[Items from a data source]
▼

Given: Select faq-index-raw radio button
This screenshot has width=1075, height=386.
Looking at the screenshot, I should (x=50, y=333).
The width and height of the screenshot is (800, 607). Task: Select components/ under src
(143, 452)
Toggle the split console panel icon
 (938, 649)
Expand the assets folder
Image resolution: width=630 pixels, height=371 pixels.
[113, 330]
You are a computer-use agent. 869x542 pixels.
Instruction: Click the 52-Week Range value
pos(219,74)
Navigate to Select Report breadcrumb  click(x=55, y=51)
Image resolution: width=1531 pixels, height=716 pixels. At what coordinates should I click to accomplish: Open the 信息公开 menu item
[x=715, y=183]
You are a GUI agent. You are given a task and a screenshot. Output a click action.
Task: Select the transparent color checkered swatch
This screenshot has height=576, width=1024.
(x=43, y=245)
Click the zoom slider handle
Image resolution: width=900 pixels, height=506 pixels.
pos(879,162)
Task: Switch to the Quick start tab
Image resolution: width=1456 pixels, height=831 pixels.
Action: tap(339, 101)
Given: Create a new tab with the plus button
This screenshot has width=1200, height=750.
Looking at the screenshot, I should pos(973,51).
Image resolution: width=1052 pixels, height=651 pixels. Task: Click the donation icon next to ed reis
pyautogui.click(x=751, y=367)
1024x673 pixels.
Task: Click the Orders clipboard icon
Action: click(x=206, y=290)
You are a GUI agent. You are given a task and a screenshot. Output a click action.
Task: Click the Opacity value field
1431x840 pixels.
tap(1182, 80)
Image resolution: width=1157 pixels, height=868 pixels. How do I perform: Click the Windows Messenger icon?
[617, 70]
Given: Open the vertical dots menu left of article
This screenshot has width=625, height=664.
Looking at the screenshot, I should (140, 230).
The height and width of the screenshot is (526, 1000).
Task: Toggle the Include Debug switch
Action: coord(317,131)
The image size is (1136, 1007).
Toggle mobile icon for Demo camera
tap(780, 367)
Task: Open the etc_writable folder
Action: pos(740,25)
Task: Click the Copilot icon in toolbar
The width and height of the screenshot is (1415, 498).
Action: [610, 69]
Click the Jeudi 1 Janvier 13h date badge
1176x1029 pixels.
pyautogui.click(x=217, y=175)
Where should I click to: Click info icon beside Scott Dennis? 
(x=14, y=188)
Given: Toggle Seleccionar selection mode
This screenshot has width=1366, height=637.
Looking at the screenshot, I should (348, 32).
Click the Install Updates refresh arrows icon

▲

THE PROBLEM.
Nothing but the lines from the one containing "Task: Select the" through the last line of the data above should be set down, word for word.

OUTPUT OF THE EXERCISE.
Task: Select the transparent color checkered swatch
This screenshot has height=576, width=1024.
(x=43, y=245)
Click the zoom slider handle
Image resolution: width=900 pixels, height=506 pixels.
pos(879,162)
Task: Switch to the Quick start tab
Image resolution: width=1456 pixels, height=831 pixels.
Action: tap(339, 101)
Given: Create a new tab with the plus button
This screenshot has width=1200, height=750.
Looking at the screenshot, I should pos(973,51).
Image resolution: width=1052 pixels, height=651 pixels. Task: Click the donation icon next to ed reis
pyautogui.click(x=751, y=367)
1024x673 pixels.
Task: Click the Orders clipboard icon
Action: click(x=206, y=290)
You are a GUI agent. You are given a task and a screenshot. Output a click action.
Task: Click the Opacity value field
1431x840 pixels.
tap(1182, 80)
Image resolution: width=1157 pixels, height=868 pixels. How do I perform: Click the Windows Messenger icon?
[617, 70]
Given: Open the vertical dots menu left of article
This screenshot has width=625, height=664.
Looking at the screenshot, I should (140, 230).
The height and width of the screenshot is (526, 1000).
Task: Toggle the Include Debug switch
Action: coord(317,131)
The image size is (1136, 1007).
Toggle mobile icon for Demo camera
tap(780, 367)
Task: Open the etc_writable folder
Action: pos(740,25)
Task: Click the Copilot icon in toolbar
The width and height of the screenshot is (1415, 498).
Action: [610, 69]
Click the Jeudi 1 Janvier 13h date badge
1176x1029 pixels.
pyautogui.click(x=217, y=175)
Where should I click to: Click info icon beside Scott Dennis? 
(x=14, y=188)
Given: Toggle Seleccionar selection mode
This screenshot has width=1366, height=637.
Looking at the screenshot, I should (348, 32).
Click the Install Updates refresh arrows icon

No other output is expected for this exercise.